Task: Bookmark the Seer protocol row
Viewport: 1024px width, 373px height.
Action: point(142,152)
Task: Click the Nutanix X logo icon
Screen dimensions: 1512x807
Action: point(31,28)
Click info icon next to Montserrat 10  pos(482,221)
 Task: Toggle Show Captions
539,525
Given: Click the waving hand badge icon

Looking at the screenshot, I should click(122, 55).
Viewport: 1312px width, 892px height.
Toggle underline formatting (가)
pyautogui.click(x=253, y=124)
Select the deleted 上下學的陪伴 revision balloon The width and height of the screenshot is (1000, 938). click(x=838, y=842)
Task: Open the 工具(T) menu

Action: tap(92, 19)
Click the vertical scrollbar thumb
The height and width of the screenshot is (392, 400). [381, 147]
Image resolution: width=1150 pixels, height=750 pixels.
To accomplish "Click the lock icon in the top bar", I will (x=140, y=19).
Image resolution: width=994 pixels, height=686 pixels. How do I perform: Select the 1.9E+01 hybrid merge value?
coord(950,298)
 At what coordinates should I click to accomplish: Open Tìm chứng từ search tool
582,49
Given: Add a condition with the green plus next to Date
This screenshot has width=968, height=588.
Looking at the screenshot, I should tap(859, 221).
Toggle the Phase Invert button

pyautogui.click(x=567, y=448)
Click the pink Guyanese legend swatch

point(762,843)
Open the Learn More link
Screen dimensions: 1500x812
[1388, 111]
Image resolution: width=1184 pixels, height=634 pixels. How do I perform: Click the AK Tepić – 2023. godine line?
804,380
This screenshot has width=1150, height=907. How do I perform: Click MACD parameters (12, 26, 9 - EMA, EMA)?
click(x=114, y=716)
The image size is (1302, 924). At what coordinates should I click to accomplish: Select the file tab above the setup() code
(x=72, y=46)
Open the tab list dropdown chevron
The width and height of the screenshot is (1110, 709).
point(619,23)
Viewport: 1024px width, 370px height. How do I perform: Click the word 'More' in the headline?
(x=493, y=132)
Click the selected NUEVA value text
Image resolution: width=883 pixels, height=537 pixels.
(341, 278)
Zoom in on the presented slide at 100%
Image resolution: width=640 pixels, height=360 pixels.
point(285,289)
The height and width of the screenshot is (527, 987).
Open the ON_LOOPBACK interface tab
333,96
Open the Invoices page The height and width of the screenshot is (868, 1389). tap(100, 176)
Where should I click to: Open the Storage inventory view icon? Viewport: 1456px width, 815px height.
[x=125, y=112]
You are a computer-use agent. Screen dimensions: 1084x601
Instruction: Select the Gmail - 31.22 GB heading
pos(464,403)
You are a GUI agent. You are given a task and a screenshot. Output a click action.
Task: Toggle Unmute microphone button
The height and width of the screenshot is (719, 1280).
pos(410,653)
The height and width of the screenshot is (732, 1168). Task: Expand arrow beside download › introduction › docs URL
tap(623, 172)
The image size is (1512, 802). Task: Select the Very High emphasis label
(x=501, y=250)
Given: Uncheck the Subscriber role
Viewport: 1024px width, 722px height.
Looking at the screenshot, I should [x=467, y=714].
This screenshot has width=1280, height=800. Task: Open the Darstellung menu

----------

**Stated problem:** Copy all of the items above word for word, keeping every line exactly as it appears.

**Final result:**
Task: Bookmark the Seer protocol row
Viewport: 1024px width, 373px height.
Action: point(142,152)
Task: Click the Nutanix X logo icon
Screen dimensions: 1512x807
Action: point(31,28)
Click info icon next to Montserrat 10  pos(482,221)
 Task: Toggle Show Captions
539,525
Given: Click the waving hand badge icon

Looking at the screenshot, I should click(122, 55).
Viewport: 1312px width, 892px height.
Toggle underline formatting (가)
pyautogui.click(x=253, y=124)
Select the deleted 上下學的陪伴 revision balloon The width and height of the screenshot is (1000, 938). click(x=838, y=842)
Task: Open the 工具(T) menu

Action: tap(92, 19)
Click the vertical scrollbar thumb
The height and width of the screenshot is (392, 400). [381, 147]
Image resolution: width=1150 pixels, height=750 pixels.
To accomplish "Click the lock icon in the top bar", I will (x=140, y=19).
Image resolution: width=994 pixels, height=686 pixels. How do I perform: Select the 1.9E+01 hybrid merge value?
coord(950,298)
 At what coordinates should I click to accomplish: Open Tìm chứng từ search tool
582,49
Given: Add a condition with the green plus next to Date
This screenshot has width=968, height=588.
Looking at the screenshot, I should tap(859, 221).
Toggle the Phase Invert button

pyautogui.click(x=567, y=448)
Click the pink Guyanese legend swatch

point(762,843)
Open the Learn More link
Screen dimensions: 1500x812
[1388, 111]
Image resolution: width=1184 pixels, height=634 pixels. How do I perform: Click the AK Tepić – 2023. godine line?
804,380
This screenshot has width=1150, height=907. How do I perform: Click MACD parameters (12, 26, 9 - EMA, EMA)?
click(x=114, y=716)
The image size is (1302, 924). At what coordinates should I click to accomplish: Select the file tab above the setup() code
(x=72, y=46)
Open the tab list dropdown chevron
The width and height of the screenshot is (1110, 709).
point(619,23)
Viewport: 1024px width, 370px height. How do I perform: Click the word 'More' in the headline?
(x=493, y=132)
Click the selected NUEVA value text
Image resolution: width=883 pixels, height=537 pixels.
(341, 278)
Zoom in on the presented slide at 100%
Image resolution: width=640 pixels, height=360 pixels.
point(285,289)
The height and width of the screenshot is (527, 987).
Open the ON_LOOPBACK interface tab
333,96
Open the Invoices page The height and width of the screenshot is (868, 1389). tap(100, 176)
Where should I click to: Open the Storage inventory view icon? Viewport: 1456px width, 815px height.
[x=125, y=112]
You are a computer-use agent. Screen dimensions: 1084x601
Instruction: Select the Gmail - 31.22 GB heading
pos(464,403)
You are a GUI agent. You are given a task and a screenshot. Output a click action.
Task: Toggle Unmute microphone button
The height and width of the screenshot is (719, 1280).
pos(410,653)
The height and width of the screenshot is (732, 1168). Task: Expand arrow beside download › introduction › docs URL
tap(623, 172)
The image size is (1512, 802). Task: Select the Very High emphasis label
(x=501, y=250)
Given: Uncheck the Subscriber role
Viewport: 1024px width, 722px height.
Looking at the screenshot, I should [x=467, y=714].
This screenshot has width=1280, height=800. Task: Open the Darstellung menu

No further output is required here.